Around this time of year we start thinking about all that wonderful food coming next week. In the schools kids are learning about the first Thanksgiving: Pilgrims, Native Americans, Plymouth Rock, and so on. Something many of us may not consider is that the original owners of the Cumberland Plateau were Native Americans, or more specifically, Cherokee.
The Cherokee used the area for hunting because much of the Plateau was uninhabitable. The area was so thick with trees and brush that it made settling virtually impossible, until eastern settlers came to clear land for homes, farms, and businesses.
It is said that many of the Cherokee who did live in the area camped near the Sequatchie. Often they were spotted skinning a bear, small game, or deer. When it came to giving up their precious hunting land they did not do so easily against the Scot-Irish.
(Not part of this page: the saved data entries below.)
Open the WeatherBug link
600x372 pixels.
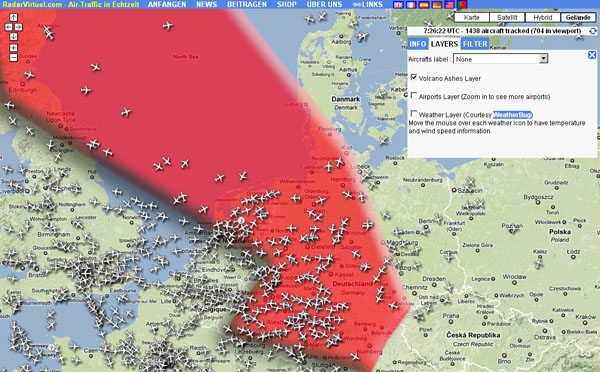(512, 115)
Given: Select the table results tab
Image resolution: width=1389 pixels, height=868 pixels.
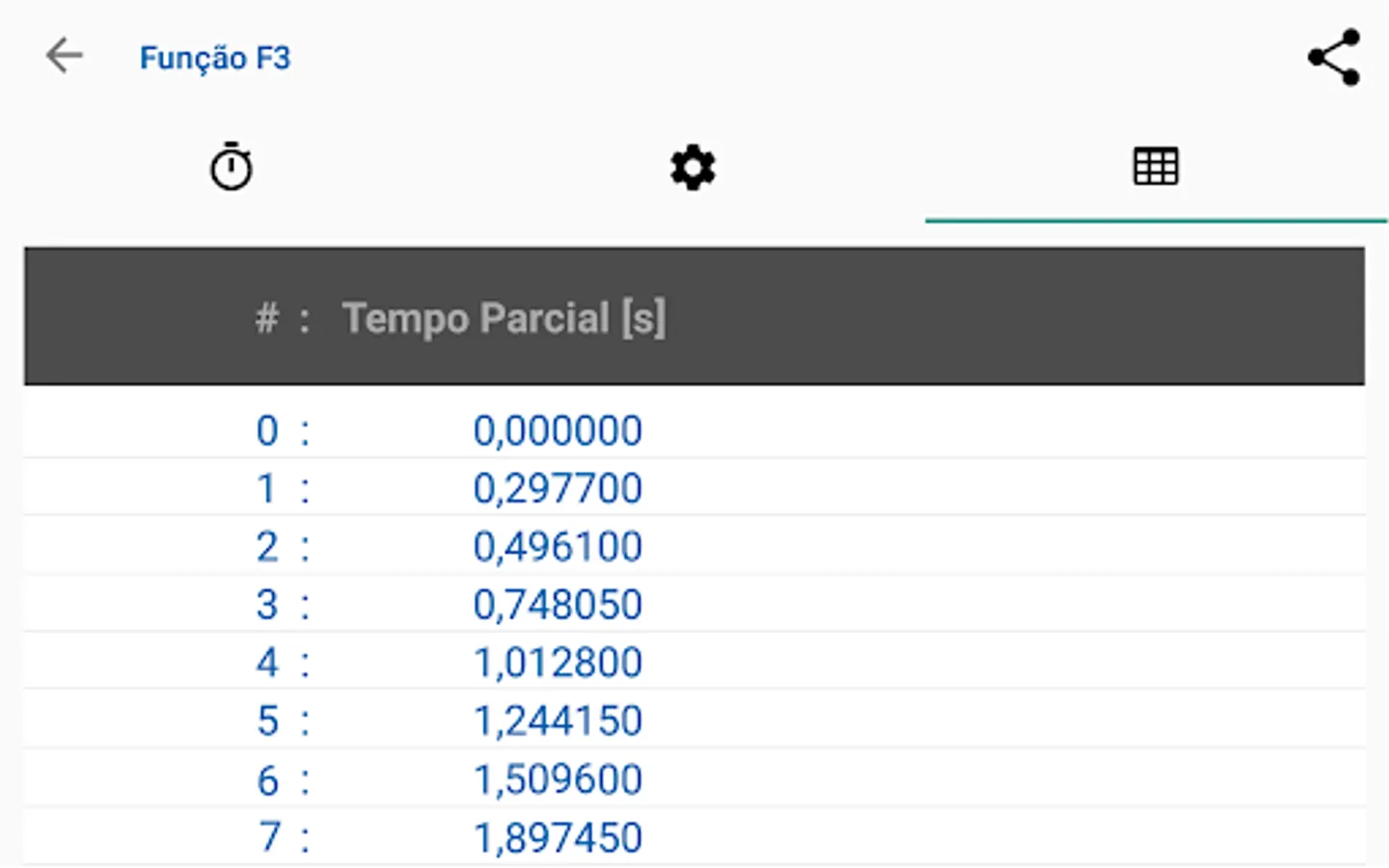Looking at the screenshot, I should [1156, 168].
The infamous Chief Doublehead was the last Chickamauga Cherokee Chief. There are many tales about his time trying to defend the Wilderness as Cherokee land throughout the late 1700s. One chilling tale took place in Crab Orchard on April 1, 1974 when about 40 Chickamauga attacked a company of travelers.
Thomas Spencer and James Walker were leading their group across the Wilderness trail (now the road in between Knoxville and Nashville). The surprise attack happened when a volley of arrows came shooting across the hill to kill Spencer and wound Walker. It is said that Spencer’s saddle bags containing a thousand dollars in gold fell off his horse to the hands of the enemy. Today, that hill in Crab Orchard is known as Spencer’s Hill.
Throughout his early years Doublehead was known for his ruthlessness and supporting the Cherokee fight to preserve their land, but later on he took a more political role. Doublehead was selected to perform negotiations with the United States. Regardless of his political position, Doublehead did not back down easily. He still carried on in his war for their land.
Until June of 1794 the last Chickamauga Cherokee Chief met with President Washington. He had the political focus of Washington and his dignitaries. Washington wanted the hunting grounds for settlers.
“On June 26, 1794, Doublehead negotiated for and signed a treaty giving the Cherokees an annuity of $5,000 per year plus a trading post on a large land reserve on the Tennessee River in the area along Blue Water Creek, in present-day Lauderdale County, Alabama.” (Doublehead, Walker, p. 146)
The settlers now had their land, and the beginnings of Cumberland County were in the works, but Doublhead’s people were not happy with him or how he used their land for his own gain. The Wilderness was the Cherokees favorite hunting land, and it was then that the Cherokee people began to plot his assassination.
It took multiple attempts by the Cherokee men to kill the last Chickamauga Cherokee Chief Doublehead. In their eyes he was a traitor. The first attempt on his life was by Bone Polisher and an unnamed man. The man swung a tomahawk severing Doublehead’s thumb. Bone Polisher then attacked only to be met by Doublehead’s pistol.
Later on that evening Doublehead was in an argument with a man by the name of John Rogers at John McIntosh’s Tavern. He had been a resident in the Cherokee land for a long time. Doublehead left the tavern wounded and shot.
The Chief then took refuge that night in James Black’s house while Bone Polisher’s friends traced his blood to the house. Other men who had been at the tavern also came to finish him off. In the end Doublehead took a tomahawk to the head, finalizing the assassination of the last Chickamauga Cherokee Chief.